Hellweg points out that earthquakes are highly variable. "We don't understand earthquakes well enough to say why each quake gives off different signals," she says.

Even if some quakes are preceded by high-frequency vibrations, is it possible that dogs in Vancouver could detect sounds emitted near Nisqually?

Andy Michael, a US Geological Survey seismologist, is sceptical. He points out that the epicentre of the quake was more than 240 kilometres south of Vancouver. "It is physically implausible for seismic waves in the kilohertz range to travel that far and be above the background noise level," he says. "After all, if they have trouble getting through a dog's ear flap, how will they get through hundreds of kilometres of rock?"
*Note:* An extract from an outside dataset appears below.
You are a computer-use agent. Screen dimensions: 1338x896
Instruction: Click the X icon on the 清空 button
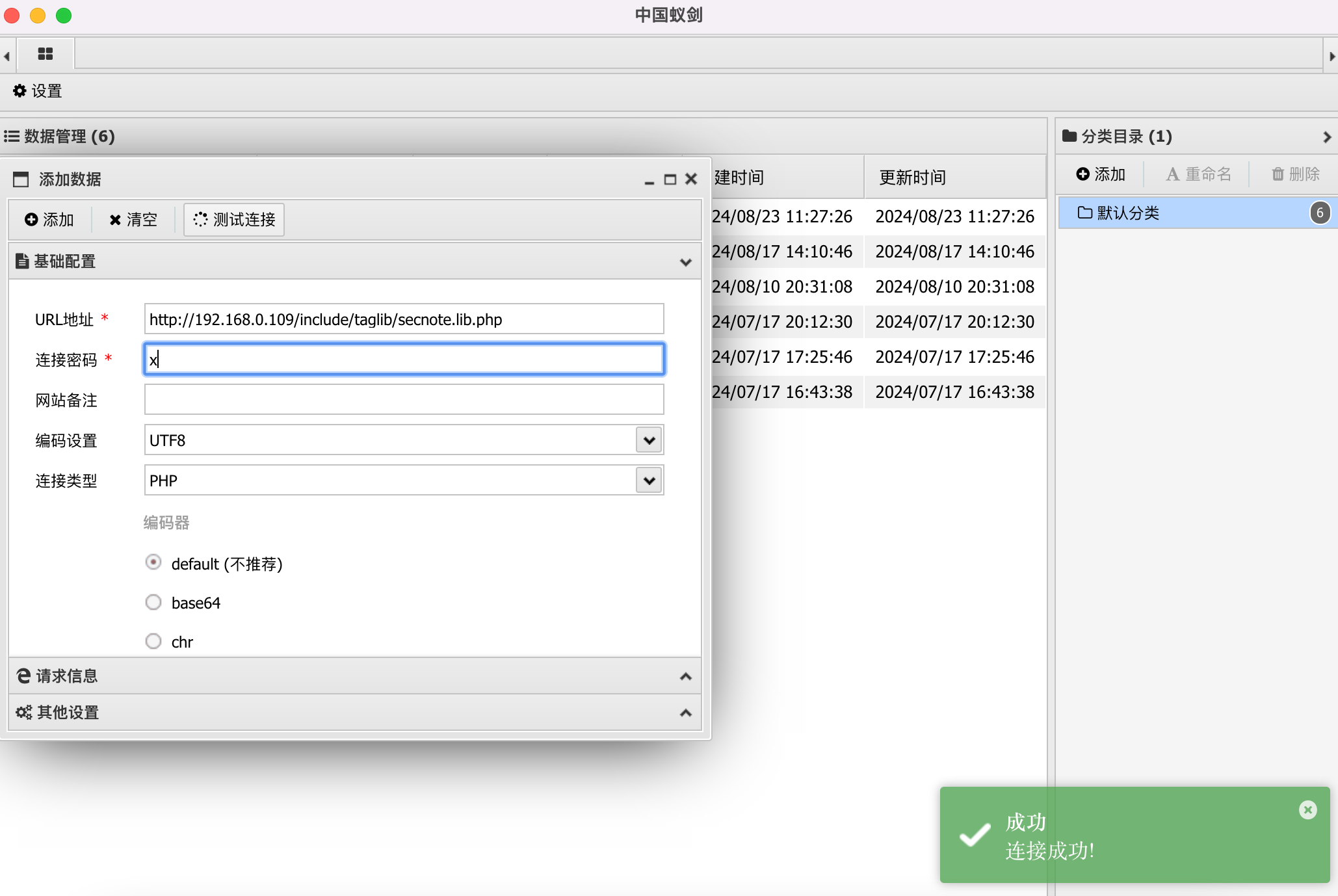click(x=115, y=220)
Normally, he says, seismic waves at such high frequencies are detectable at most a few tens of metres from their source.

Although Michael is unconvinced by Coren's ideas, he is intrigued by the blip in the data. "I am inclined to believe that this is just an extraordinary coincidence," he says. But he adds a cautionary tale.

"When Alfred Wegener presented his theory of continental drift he proposed mechanisms for continental movement that were easily disproved. His core ideas about tectonics were right but nobody was listening because the mechanisms were wrong."

Besides, if animals really can foretell earthquakes, does it really matter how? Given the potential to save human lives, Sheldrake thinks not. "We know that before at least some earthquakes animals behave strangely. That should be a powerful incentive for us to develop some sort of prototype warning system."

The idea is not so far-fetched. While Western society has been reluctant to use animals as earthquake predictors, China has embraced the idea. At the Nanning earthquake bureau in south-central China, experts use a video link to keep a 24-hour watch on snakes in farms throughout the country. If the snakes begin making desperate and concerted attempts to escape, the observers raise a warning. Other governments may not be willing to go that far yet, but Coren believes they should at least explore the possibility of animal quake prediction.

"A centre that people could call in to when they see unusual things would be useful," he says. "We would be able to collect much more data - and if that proves useful, we could begin considering giving warnings when we suddenly get hundreds of calls from a single area."

It could cost little more than the price of setting up a phone line. Put that way, what have we got to lose?